→ **Source data**:
....................

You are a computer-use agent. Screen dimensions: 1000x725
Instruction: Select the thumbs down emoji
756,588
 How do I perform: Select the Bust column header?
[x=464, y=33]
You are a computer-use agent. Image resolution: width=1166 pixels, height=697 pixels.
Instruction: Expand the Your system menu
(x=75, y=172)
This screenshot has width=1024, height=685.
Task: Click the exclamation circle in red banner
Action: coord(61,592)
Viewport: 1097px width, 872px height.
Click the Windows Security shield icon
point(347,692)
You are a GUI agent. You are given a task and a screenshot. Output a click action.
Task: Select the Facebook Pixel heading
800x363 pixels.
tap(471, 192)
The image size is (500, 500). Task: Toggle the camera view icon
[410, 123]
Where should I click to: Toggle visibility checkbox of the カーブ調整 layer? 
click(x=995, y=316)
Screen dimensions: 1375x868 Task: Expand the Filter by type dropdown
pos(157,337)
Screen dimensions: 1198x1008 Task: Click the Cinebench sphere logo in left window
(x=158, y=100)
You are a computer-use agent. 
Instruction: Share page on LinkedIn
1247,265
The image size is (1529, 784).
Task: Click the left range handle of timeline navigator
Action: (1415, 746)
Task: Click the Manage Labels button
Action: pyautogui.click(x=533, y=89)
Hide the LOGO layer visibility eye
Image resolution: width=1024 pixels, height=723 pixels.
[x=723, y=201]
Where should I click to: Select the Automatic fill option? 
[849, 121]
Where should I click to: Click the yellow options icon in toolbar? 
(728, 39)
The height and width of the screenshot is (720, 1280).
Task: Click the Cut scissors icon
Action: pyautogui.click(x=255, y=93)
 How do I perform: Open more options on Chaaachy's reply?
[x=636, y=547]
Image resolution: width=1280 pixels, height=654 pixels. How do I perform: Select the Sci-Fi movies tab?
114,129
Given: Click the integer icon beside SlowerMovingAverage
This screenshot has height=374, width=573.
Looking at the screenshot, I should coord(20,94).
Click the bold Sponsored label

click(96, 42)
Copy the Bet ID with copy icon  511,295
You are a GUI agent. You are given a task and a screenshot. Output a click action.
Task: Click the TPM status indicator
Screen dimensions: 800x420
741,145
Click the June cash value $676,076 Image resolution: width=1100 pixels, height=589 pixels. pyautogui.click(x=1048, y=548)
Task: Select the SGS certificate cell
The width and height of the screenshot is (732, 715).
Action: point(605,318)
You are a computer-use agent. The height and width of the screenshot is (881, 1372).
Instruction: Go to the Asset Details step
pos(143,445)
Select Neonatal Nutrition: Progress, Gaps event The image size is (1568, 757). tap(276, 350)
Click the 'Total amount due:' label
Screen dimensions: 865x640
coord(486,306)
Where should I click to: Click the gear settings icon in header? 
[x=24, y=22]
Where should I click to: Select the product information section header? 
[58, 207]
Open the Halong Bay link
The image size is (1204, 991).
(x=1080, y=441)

....................

→ **What you will do**:
Reply with an exact copy of the lines running from the one containing "Click the bold Sponsored label" through the end of the entries above, both ends included.

→ **Task output**:
Click the bold Sponsored label

click(96, 42)
Copy the Bet ID with copy icon  511,295
You are a GUI agent. You are given a task and a screenshot. Output a click action.
Task: Click the TPM status indicator
Screen dimensions: 800x420
741,145
Click the June cash value $676,076 Image resolution: width=1100 pixels, height=589 pixels. pyautogui.click(x=1048, y=548)
Task: Select the SGS certificate cell
The width and height of the screenshot is (732, 715).
Action: point(605,318)
You are a computer-use agent. The height and width of the screenshot is (881, 1372).
Instruction: Go to the Asset Details step
pos(143,445)
Select Neonatal Nutrition: Progress, Gaps event The image size is (1568, 757). tap(276, 350)
Click the 'Total amount due:' label
Screen dimensions: 865x640
coord(486,306)
Where should I click to: Click the gear settings icon in header? 
[x=24, y=22]
Where should I click to: Select the product information section header? 
[58, 207]
Open the Halong Bay link
The image size is (1204, 991).
(x=1080, y=441)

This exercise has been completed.